Yargıtay 17.Hukuk Dairesi:17.6.2013 gün ve E:2013/7535, K.2013/9215 sayı ile, kamu hizmeti görmekle yükümlü olan davalının, kamu hizmeti sırasında verdiği zararlardan dolayı özel hukuk hükümlerine tabi olmadığı; idarenin karar ve eylemlerden doğan zararın ödetilmesi isteklerinin 11.2.1959 günlü ve 17/15 sayılı Yargıtay İçtihatı Birleştirme Kararında değinildiği üzere tam yargı davasının konusunu oluşturduğu; bu davaların ise 2577 sayılı İdari Yargılama Usulü Kanununun 2.maddesi hükmünce idari yargı yerinde açılması gerektiği; yargı yolu dava şartlarından olup mahkemece re’sen incelenmesi ve dava dilekçesinin yargı yolu bakımından reddi gerekirken, ticaret mahkemesinin görevli olduğu gerekçesiyle davanın reddine karar verilmesinin doğru görülmediği gerekçesiyle, davalı idare vekilinin temyiz itirazlarının kabulü ile Ankara 10.Asliye Hukuk Mahkemesi’nin 30.1.2013 gün ve 30.1.2013 gün ve E:2012/453, K:2013/24 sayılı kararının bozulmasına karar vermiştir.

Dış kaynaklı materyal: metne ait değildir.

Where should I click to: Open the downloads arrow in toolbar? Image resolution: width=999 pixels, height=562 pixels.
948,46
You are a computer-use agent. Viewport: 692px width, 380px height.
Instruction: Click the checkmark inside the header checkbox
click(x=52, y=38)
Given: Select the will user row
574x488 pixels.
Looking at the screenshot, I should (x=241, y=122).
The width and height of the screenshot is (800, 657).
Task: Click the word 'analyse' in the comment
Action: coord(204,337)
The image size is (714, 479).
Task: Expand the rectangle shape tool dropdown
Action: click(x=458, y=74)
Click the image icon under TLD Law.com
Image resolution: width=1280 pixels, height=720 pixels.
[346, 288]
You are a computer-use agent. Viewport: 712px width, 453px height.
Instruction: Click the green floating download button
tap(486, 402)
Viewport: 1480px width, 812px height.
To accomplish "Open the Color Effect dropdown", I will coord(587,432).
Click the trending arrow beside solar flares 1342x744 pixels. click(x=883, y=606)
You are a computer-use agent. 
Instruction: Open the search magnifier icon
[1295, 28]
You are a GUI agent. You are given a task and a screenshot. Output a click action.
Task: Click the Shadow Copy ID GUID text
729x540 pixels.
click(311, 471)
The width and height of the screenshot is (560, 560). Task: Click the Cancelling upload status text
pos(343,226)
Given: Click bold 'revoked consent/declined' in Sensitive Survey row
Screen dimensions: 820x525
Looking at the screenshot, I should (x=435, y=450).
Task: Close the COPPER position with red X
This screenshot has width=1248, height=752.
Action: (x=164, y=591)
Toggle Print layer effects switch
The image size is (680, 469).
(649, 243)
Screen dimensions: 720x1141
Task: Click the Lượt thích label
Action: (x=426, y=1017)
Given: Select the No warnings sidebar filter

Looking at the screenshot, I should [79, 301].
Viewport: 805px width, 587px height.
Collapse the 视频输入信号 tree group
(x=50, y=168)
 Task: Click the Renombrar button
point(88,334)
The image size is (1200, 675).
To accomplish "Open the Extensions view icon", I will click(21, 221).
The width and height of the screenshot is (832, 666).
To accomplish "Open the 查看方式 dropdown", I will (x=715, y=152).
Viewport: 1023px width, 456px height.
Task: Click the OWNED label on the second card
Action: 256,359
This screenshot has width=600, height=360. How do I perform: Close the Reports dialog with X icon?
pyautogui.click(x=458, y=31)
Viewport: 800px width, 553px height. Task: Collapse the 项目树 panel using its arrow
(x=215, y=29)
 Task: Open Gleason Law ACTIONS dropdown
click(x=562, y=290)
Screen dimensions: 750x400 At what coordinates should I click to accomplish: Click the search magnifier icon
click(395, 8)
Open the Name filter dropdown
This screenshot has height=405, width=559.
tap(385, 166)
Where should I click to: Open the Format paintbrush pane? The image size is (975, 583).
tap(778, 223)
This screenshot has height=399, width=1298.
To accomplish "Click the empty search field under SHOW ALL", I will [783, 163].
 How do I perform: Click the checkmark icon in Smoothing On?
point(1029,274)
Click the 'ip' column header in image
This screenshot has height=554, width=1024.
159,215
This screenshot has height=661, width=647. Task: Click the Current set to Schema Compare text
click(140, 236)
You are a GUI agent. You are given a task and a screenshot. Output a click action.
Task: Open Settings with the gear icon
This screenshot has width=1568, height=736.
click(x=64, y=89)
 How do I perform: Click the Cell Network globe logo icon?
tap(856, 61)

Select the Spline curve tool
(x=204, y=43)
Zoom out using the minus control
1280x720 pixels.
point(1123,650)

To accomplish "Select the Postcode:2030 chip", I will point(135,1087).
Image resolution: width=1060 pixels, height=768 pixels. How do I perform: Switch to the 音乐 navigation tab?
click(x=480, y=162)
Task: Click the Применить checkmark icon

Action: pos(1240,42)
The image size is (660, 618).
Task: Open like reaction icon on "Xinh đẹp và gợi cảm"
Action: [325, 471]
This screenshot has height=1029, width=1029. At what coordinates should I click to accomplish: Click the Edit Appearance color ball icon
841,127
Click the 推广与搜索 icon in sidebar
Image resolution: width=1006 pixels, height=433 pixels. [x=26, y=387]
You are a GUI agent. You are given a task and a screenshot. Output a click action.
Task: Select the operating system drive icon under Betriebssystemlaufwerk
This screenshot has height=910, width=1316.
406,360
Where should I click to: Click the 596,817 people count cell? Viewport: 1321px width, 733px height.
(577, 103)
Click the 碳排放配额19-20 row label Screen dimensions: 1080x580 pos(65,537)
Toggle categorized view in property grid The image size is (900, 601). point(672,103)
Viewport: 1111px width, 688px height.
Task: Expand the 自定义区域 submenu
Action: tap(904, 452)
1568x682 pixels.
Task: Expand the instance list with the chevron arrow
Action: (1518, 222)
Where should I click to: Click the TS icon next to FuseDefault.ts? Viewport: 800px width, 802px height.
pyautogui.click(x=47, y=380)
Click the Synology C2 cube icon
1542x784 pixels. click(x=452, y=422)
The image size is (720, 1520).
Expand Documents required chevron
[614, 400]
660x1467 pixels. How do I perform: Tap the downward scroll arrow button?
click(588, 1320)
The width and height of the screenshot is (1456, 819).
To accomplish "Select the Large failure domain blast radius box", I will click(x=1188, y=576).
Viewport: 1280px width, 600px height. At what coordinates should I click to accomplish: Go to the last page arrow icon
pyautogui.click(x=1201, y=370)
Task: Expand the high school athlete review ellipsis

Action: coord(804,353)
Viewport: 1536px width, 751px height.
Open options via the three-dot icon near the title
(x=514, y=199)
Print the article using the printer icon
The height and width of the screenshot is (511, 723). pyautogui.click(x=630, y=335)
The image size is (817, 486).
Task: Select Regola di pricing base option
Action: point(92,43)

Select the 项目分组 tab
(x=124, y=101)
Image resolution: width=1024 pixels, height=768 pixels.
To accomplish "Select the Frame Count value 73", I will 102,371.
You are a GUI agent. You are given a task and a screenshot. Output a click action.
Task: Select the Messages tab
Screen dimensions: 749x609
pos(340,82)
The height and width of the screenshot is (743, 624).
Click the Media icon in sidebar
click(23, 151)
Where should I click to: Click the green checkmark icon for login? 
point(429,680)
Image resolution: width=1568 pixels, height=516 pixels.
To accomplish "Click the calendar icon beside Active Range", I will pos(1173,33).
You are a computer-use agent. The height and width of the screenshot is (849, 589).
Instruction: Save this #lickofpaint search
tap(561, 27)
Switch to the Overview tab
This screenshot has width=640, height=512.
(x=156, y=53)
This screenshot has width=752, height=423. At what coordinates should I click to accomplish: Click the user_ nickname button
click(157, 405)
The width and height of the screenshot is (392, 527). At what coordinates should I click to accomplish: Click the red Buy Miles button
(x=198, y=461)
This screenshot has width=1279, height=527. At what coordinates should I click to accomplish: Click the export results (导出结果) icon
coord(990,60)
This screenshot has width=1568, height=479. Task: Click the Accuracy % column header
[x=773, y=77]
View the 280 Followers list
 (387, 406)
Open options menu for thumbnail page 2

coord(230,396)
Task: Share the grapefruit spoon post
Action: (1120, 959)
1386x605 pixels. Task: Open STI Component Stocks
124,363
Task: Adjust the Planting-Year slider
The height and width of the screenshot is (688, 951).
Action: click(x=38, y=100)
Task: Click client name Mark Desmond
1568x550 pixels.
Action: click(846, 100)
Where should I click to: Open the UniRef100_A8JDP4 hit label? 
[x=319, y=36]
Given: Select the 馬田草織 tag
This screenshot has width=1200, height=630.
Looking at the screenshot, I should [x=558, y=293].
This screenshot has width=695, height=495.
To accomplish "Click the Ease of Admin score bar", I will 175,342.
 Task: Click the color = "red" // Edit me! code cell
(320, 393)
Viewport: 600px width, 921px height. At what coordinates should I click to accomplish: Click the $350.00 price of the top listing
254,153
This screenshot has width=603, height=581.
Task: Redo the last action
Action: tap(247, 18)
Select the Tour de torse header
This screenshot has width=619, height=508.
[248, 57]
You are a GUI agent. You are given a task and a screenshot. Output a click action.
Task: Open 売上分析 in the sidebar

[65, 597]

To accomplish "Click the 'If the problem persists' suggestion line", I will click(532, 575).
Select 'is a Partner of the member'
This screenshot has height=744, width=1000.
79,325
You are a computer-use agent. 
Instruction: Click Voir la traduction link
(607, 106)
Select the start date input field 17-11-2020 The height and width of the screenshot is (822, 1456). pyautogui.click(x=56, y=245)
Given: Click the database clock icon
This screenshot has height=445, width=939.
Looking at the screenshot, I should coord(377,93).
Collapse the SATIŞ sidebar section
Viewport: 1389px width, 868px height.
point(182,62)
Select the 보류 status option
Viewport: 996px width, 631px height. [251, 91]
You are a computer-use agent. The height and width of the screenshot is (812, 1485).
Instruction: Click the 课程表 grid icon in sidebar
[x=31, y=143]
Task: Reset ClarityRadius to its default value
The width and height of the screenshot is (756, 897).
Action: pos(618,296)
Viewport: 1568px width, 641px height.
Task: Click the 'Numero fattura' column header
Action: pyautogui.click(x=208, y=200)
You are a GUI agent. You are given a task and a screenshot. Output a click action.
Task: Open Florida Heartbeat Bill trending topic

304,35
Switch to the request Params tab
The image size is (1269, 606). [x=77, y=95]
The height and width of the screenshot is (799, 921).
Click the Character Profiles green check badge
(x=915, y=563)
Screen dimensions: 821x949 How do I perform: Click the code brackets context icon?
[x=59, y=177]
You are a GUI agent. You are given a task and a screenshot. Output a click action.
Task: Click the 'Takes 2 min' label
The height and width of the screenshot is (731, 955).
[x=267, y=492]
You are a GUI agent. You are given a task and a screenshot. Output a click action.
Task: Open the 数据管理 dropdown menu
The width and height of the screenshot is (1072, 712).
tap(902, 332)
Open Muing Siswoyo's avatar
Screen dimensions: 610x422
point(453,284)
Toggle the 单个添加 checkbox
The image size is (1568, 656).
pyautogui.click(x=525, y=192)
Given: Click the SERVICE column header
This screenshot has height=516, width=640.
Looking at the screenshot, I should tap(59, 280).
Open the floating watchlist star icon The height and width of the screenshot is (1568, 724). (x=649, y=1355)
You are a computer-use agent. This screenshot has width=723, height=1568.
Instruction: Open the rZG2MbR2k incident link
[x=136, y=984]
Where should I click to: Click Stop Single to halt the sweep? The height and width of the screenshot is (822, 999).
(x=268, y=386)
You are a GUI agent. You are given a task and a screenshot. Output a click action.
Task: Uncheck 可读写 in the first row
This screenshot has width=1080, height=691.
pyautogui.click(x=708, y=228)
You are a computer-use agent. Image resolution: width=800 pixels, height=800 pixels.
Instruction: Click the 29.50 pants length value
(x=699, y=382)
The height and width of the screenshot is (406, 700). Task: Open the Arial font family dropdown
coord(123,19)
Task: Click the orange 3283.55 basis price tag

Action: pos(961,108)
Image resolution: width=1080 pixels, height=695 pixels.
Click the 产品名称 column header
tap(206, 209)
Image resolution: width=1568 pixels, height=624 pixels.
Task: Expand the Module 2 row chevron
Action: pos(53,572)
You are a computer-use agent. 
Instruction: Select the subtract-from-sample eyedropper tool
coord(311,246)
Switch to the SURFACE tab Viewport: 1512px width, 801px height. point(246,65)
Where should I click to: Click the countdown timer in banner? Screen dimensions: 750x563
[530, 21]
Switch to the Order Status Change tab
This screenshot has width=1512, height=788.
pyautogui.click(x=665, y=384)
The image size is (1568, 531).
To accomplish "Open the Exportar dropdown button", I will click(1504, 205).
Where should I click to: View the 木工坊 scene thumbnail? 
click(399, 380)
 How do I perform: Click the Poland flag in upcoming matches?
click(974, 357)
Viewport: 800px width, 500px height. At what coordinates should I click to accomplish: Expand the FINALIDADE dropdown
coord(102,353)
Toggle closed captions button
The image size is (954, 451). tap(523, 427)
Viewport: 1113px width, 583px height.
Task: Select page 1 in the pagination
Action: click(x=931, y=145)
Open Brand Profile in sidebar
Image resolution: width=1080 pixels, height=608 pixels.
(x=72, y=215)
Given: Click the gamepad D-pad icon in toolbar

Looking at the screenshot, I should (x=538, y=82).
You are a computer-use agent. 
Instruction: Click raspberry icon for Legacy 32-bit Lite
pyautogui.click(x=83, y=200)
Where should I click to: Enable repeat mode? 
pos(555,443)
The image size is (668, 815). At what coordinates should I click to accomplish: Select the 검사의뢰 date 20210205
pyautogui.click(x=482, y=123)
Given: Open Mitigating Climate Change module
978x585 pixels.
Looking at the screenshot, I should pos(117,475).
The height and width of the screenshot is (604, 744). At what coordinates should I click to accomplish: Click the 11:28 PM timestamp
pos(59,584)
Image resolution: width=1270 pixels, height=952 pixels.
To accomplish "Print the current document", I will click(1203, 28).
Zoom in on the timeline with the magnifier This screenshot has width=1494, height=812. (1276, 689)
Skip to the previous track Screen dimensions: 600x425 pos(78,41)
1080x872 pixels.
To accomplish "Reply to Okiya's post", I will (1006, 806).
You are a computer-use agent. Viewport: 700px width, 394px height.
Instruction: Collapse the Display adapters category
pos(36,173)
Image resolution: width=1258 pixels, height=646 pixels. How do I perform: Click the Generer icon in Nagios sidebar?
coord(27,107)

ANKARA 10.ASLİYE HUKUK MAHKEMESİ: 21.11.2013 gün ve E:2013/435, K:2013/605 sayı ile, bozma kararına uyarak, kamu hizmeti görmekle yükümlü bulunan davalının kamu hizmeti sırasında verdiği zararlardan dolayı özel hukuk hükümlerine tabi olmadığı; idarenin karar ve eylemlerden doğan zararının ödetilmesi isteklerinin 11.2.1959 günlü ve 17/15 sayılı Yargıtay İçtihadı Birleştirme Kararında belirtildiği üzere tam yargı davasının konusunu oluşturduğu; bu davaların ise 2577 sayılı İdari Yargılama Usulü kanununun 2. maddesi hükmünce idari yargı yerinde açılması gerektiği; yargı yolunun dava şartlarından olup, mahkemece re’sen gözetilmesi gerektiği, böylece açılan bu davanın çözüm ve görüm yeri idari yargı mercileri olduğundan dava dilekçesinin yargı yolu bakımından reddine karar verilmesi gerektiği sonuç ve kanaatine varıldığı gerekçesiyle, davanın görev yönünden reddine karar vermiş, bu karar kesinleşmiştir.

Davacı vekili, idari ve adli yargı yerlerince verilen görevsizlik kararları nedeniyle oluştuğu ileri sürülen görev uyuşmazlığının giderilmesi istemiyle başvuruda bulunmuştur.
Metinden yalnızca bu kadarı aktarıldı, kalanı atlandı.